- [TASK ITEM] Restate all of the data below word for word.

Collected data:
··········

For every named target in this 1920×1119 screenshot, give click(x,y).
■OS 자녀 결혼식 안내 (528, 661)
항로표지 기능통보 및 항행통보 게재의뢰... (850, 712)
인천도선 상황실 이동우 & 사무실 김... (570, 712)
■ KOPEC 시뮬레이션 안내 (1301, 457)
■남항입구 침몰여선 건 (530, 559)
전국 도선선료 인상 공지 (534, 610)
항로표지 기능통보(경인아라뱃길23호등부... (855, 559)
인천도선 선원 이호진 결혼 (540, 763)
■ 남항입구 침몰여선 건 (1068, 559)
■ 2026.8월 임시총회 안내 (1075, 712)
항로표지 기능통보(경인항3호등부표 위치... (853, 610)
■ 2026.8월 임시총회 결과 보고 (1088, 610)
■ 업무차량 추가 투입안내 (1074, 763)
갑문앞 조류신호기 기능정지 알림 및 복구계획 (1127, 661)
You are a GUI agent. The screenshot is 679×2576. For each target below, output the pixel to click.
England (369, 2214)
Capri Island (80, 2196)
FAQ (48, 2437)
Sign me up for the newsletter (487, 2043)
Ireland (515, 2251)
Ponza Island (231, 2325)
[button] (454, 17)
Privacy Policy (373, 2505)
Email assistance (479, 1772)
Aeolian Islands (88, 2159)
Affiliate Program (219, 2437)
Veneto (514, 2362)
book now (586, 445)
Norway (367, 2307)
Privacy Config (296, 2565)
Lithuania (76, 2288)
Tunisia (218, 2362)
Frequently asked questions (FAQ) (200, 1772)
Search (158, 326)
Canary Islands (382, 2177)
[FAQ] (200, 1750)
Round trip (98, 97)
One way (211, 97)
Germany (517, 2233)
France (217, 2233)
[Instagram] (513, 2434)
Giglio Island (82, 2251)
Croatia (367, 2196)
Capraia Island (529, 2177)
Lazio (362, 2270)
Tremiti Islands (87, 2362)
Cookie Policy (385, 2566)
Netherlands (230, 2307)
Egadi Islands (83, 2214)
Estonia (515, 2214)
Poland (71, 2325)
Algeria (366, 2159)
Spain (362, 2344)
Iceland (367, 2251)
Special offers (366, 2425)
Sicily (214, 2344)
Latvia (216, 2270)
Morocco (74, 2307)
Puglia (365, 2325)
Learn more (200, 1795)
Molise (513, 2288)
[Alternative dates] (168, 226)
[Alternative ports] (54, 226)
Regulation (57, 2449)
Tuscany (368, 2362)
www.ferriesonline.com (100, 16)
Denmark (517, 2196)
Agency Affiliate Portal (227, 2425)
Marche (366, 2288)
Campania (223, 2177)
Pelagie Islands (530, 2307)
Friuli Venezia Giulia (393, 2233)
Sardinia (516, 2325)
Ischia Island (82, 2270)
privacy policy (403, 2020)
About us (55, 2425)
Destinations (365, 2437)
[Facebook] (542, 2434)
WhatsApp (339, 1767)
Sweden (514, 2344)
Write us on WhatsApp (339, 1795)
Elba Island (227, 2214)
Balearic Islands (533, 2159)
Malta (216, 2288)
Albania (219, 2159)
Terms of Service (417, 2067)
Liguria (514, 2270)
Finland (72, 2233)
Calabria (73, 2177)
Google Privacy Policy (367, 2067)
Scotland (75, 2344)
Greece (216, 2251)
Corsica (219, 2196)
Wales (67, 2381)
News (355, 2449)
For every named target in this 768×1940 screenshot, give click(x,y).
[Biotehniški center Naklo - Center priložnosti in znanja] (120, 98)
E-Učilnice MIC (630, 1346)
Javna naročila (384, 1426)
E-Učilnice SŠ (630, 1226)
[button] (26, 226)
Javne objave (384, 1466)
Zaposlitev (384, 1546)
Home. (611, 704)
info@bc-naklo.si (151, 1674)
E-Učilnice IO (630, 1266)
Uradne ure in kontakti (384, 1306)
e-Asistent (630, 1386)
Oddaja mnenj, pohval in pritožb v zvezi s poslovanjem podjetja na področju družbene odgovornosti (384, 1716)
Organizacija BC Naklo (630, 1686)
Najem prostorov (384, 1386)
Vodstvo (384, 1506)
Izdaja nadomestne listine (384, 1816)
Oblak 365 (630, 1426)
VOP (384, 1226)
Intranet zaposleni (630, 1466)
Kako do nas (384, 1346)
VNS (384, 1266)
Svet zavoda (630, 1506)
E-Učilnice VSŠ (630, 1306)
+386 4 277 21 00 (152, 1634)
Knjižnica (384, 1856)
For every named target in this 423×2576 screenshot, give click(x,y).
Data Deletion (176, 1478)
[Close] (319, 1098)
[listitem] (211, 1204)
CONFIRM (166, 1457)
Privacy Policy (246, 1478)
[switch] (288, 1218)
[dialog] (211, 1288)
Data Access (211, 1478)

··········

- [ANSWER AREA]
For every named target in this 1920×1119 screenshot, give click(x,y).
■OS 자녀 결혼식 안내 (528, 661)
항로표지 기능통보 및 항행통보 게재의뢰... (850, 712)
인천도선 상황실 이동우 & 사무실 김... (570, 712)
■ KOPEC 시뮬레이션 안내 (1301, 457)
■남항입구 침몰여선 건 (530, 559)
전국 도선선료 인상 공지 (534, 610)
항로표지 기능통보(경인아라뱃길23호등부... (855, 559)
인천도선 선원 이호진 결혼 (540, 763)
■ 남항입구 침몰여선 건 (1068, 559)
■ 2026.8월 임시총회 안내 (1075, 712)
항로표지 기능통보(경인항3호등부표 위치... (853, 610)
■ 2026.8월 임시총회 결과 보고 (1088, 610)
■ 업무차량 추가 투입안내 (1074, 763)
갑문앞 조류신호기 기능정지 알림 및 복구계획 (1127, 661)
You are a GUI agent. The screenshot is 679×2576. For each target below, output the pixel to click.
England (369, 2214)
Capri Island (80, 2196)
FAQ (48, 2437)
Sign me up for the newsletter (487, 2043)
Ireland (515, 2251)
Ponza Island (231, 2325)
[button] (454, 17)
Privacy Policy (373, 2505)
Email assistance (479, 1772)
Aeolian Islands (88, 2159)
Affiliate Program (219, 2437)
Veneto (514, 2362)
book now (586, 445)
Norway (367, 2307)
Privacy Config (296, 2565)
Lithuania (76, 2288)
Tunisia (218, 2362)
Frequently asked questions (FAQ) (200, 1772)
Search (158, 326)
Canary Islands (382, 2177)
[FAQ] (200, 1750)
Round trip (98, 97)
One way (211, 97)
Germany (517, 2233)
France (217, 2233)
[Instagram] (513, 2434)
Giglio Island (82, 2251)
Croatia (367, 2196)
Capraia Island (529, 2177)
Lazio (362, 2270)
Tremiti Islands (87, 2362)
Cookie Policy (385, 2566)
Netherlands (230, 2307)
Egadi Islands (83, 2214)
Estonia (515, 2214)
Poland (71, 2325)
Algeria (366, 2159)
Spain (362, 2344)
Iceland (367, 2251)
Special offers (366, 2425)
Sicily (214, 2344)
Latvia (216, 2270)
Morocco (74, 2307)
Puglia (365, 2325)
Learn more (200, 1795)
Molise (513, 2288)
[Alternative dates] (168, 226)
[Alternative ports] (54, 226)
Regulation (57, 2449)
Tuscany (368, 2362)
www.ferriesonline.com (100, 16)
Denmark (517, 2196)
Agency Affiliate Portal (227, 2425)
Marche (366, 2288)
Campania (223, 2177)
Pelagie Islands (530, 2307)
Friuli Venezia Giulia (393, 2233)
Sardinia (516, 2325)
Ischia Island (82, 2270)
privacy policy (403, 2020)
About us (55, 2425)
Destinations (365, 2437)
[Facebook] (542, 2434)
WhatsApp (339, 1767)
Sweden (514, 2344)
Write us on WhatsApp (339, 1795)
Elba Island (227, 2214)
Balearic Islands (533, 2159)
Malta (216, 2288)
Albania (219, 2159)
Terms of Service (417, 2067)
Liguria (514, 2270)
Finland (72, 2233)
Calabria (73, 2177)
Google Privacy Policy (367, 2067)
Scotland (75, 2344)
Greece (216, 2251)
Corsica (219, 2196)
Wales (67, 2381)
News (355, 2449)
For every named target in this 768×1940 screenshot, give click(x,y).
[Biotehniški center Naklo - Center priložnosti in znanja] (120, 98)
E-Učilnice MIC (630, 1346)
Javna naročila (384, 1426)
E-Učilnice SŠ (630, 1226)
[button] (26, 226)
Javne objave (384, 1466)
Zaposlitev (384, 1546)
Home. (611, 704)
info@bc-naklo.si (151, 1674)
E-Učilnice IO (630, 1266)
Uradne ure in kontakti (384, 1306)
e-Asistent (630, 1386)
Oddaja mnenj, pohval in pritožb v zvezi s poslovanjem podjetja na področju družbene odgovornosti (384, 1716)
Organizacija BC Naklo (630, 1686)
Najem prostorov (384, 1386)
Vodstvo (384, 1506)
Izdaja nadomestne listine (384, 1816)
Oblak 365 (630, 1426)
VOP (384, 1226)
Intranet zaposleni (630, 1466)
Kako do nas (384, 1346)
VNS (384, 1266)
Svet zavoda (630, 1506)
E-Učilnice VSŠ (630, 1306)
+386 4 277 21 00 (152, 1634)
Knjižnica (384, 1856)
For every named target in this 423×2576 screenshot, give click(x,y).
Data Deletion (176, 1478)
[Close] (319, 1098)
[listitem] (211, 1204)
CONFIRM (166, 1457)
Privacy Policy (246, 1478)
[switch] (288, 1218)
[dialog] (211, 1288)
Data Access (211, 1478)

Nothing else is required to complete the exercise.